Alors quinze ans pour rien ? Certes non, il existe des acquis, fragiles mais réels : des institutions existent et le combat politique s’est (pour l’instant) substitué aux milices, les minorités, les hazaras en particulier, font l’objet de moins de discrimination même s’ils sont la cible de l’islamisme radical de Daesh (l’État Islamique au Khorasan), un réseau scolaire et médical existe, ouvert aux femmes et aux filles. Même défectueux, c’est un progrès énorme. Les droits des femmes sont mieux respectés selon les normes afghanes. Le réseau routier se développe et l’enclavement du pays diminue. Mais si l’on rapporte ces progrès timides au coût des opérations militaires (environ 800 milliards de dollars pour les seuls États-Unis, 2 milliards d’euros pour la France) et les dizaines de milliards de l’aide internationale, dont une partie s’est « évaporée », le bilan est bien maigre et donne l’impression d’un immense gâchis. N’oublions pas non plus le prix du sang : 89 de nos soldats sont tombés sur la terre afghane.
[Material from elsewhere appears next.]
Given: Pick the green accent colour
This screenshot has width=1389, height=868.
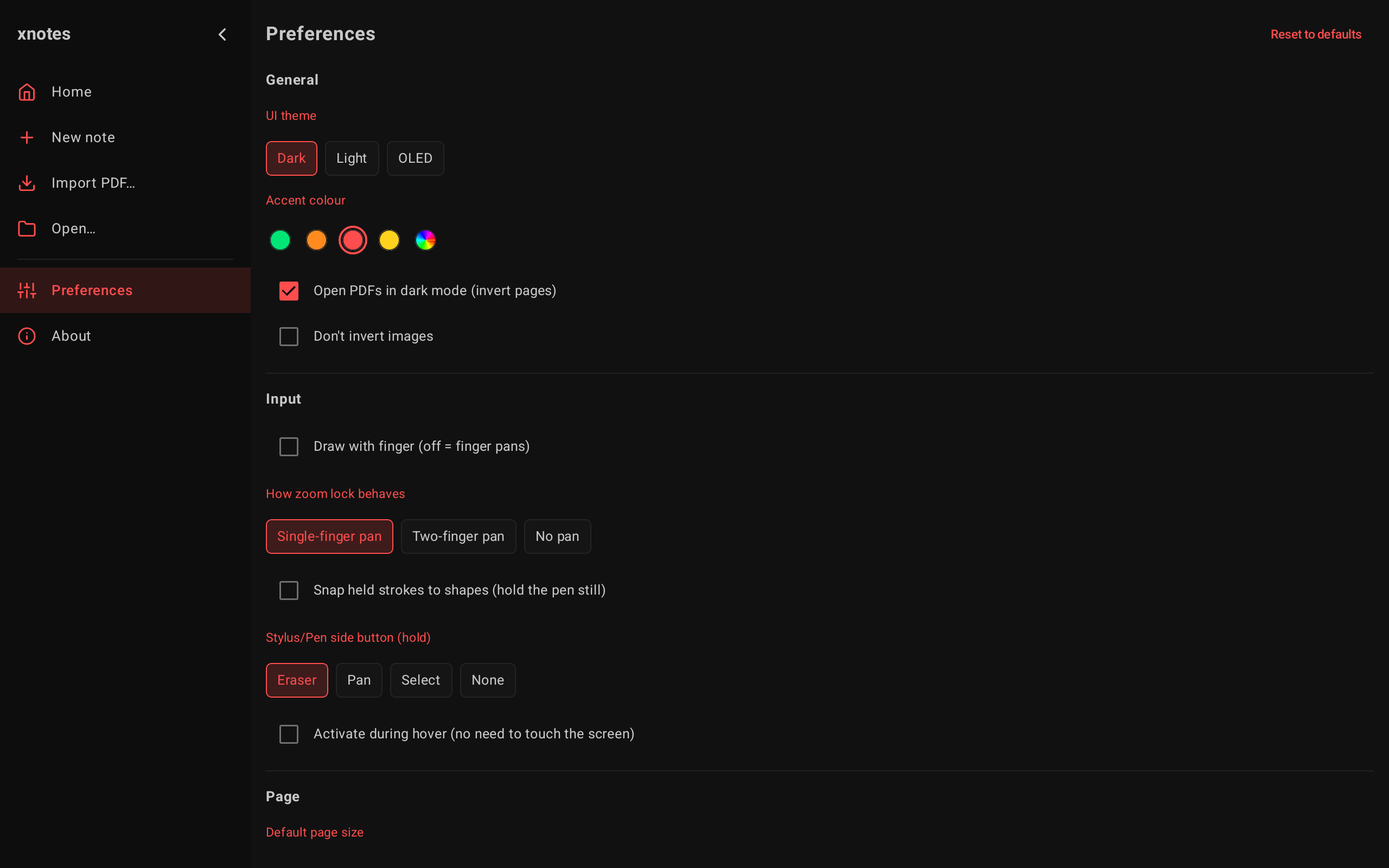Looking at the screenshot, I should 280,240.
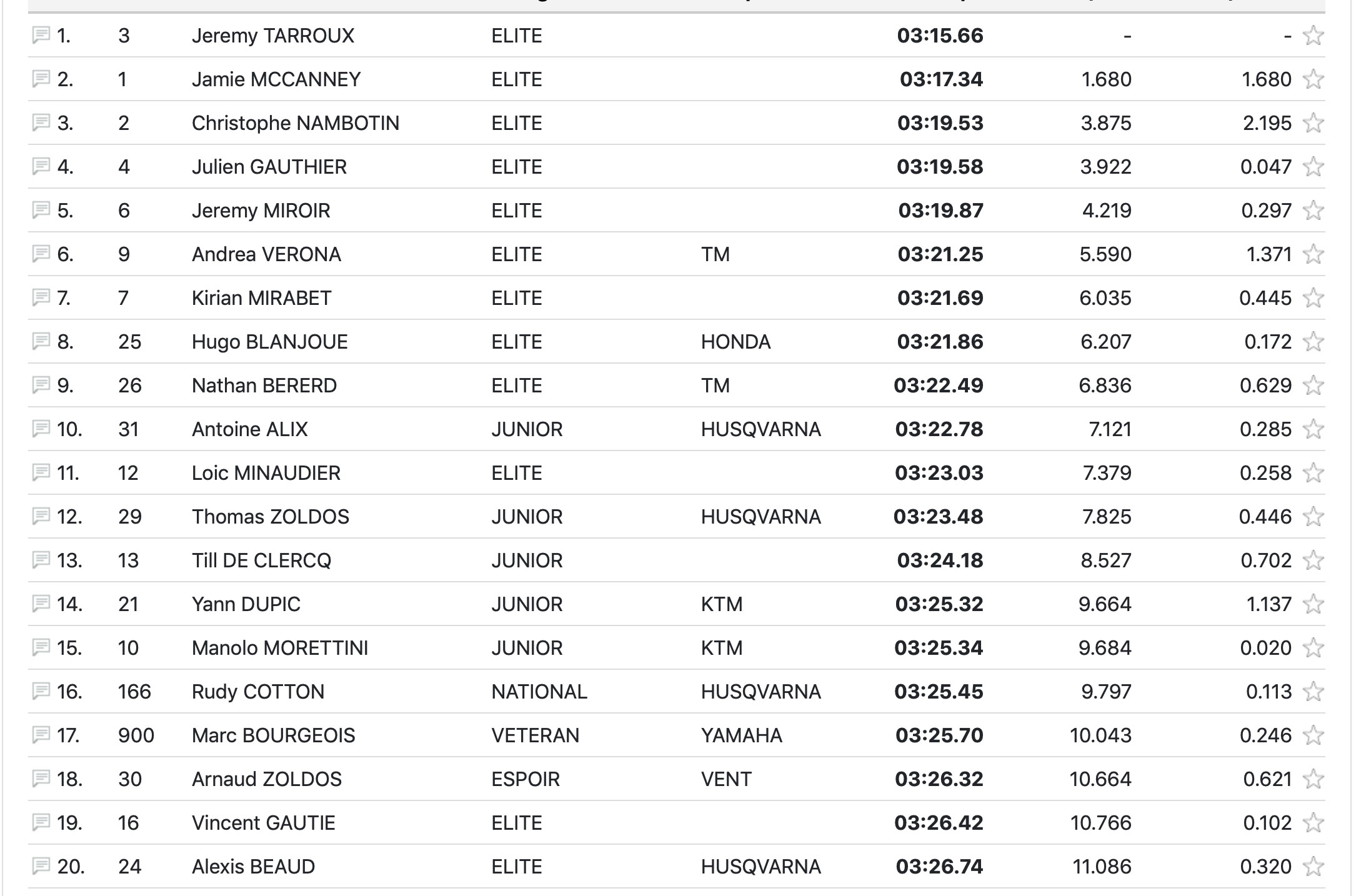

Et la France ? Qu’en reste-t-il ? Notre aide directe n’a jamais été très importante mais le Traité d’amitié que nous avons signé « pour 50 ans » supposait un apport d’environ 40 millions d’euros par an, c’est-à-dire le maintien de ce que nous apportions de 2008 à 2012. Notre aide atteint aujourd’hui péniblement 20 millions d’euros par an et ne cesse de diminuer, rigueur budgétaire exige nous dit-on à Bercy. Cela est pourtant contraire à nos engagements solennels. Qu’est-ce qui demeure ? Quelques réalisations emblématiques comme l’hôpital mère-enfant et un passé de relations plus que centenaire. La France a bonne image, elle s’honorerait en respectant la parole donnée.